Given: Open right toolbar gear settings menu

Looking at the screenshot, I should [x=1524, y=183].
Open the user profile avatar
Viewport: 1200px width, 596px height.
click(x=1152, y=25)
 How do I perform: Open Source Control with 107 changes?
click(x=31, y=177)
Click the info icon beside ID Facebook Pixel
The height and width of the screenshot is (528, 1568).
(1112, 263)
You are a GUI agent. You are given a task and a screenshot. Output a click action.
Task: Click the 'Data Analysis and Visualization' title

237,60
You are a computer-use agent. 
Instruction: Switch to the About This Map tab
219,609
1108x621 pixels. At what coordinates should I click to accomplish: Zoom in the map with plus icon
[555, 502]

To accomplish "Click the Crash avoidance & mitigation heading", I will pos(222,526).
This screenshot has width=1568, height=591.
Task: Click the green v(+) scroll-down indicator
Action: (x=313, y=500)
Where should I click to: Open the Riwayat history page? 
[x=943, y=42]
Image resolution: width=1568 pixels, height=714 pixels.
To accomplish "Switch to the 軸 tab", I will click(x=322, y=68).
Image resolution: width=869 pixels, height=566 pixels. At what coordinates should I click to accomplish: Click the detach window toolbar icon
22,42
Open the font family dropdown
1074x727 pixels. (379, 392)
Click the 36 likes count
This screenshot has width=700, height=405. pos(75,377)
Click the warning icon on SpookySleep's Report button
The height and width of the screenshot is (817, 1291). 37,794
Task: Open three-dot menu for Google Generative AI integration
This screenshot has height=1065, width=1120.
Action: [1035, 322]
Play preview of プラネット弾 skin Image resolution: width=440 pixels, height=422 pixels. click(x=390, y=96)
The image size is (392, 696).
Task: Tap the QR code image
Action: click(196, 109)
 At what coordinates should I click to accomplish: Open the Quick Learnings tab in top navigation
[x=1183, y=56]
•••••
→ **What to work on**:
Pick out every line in the rows above that contains the word "with", and copy each of those lines in full.

→ **Written response**:
 How do I perform: Open Source Control with 107 changes?
1108x621 pixels. At what coordinates should I click to accomplish: Zoom in the map with plus icon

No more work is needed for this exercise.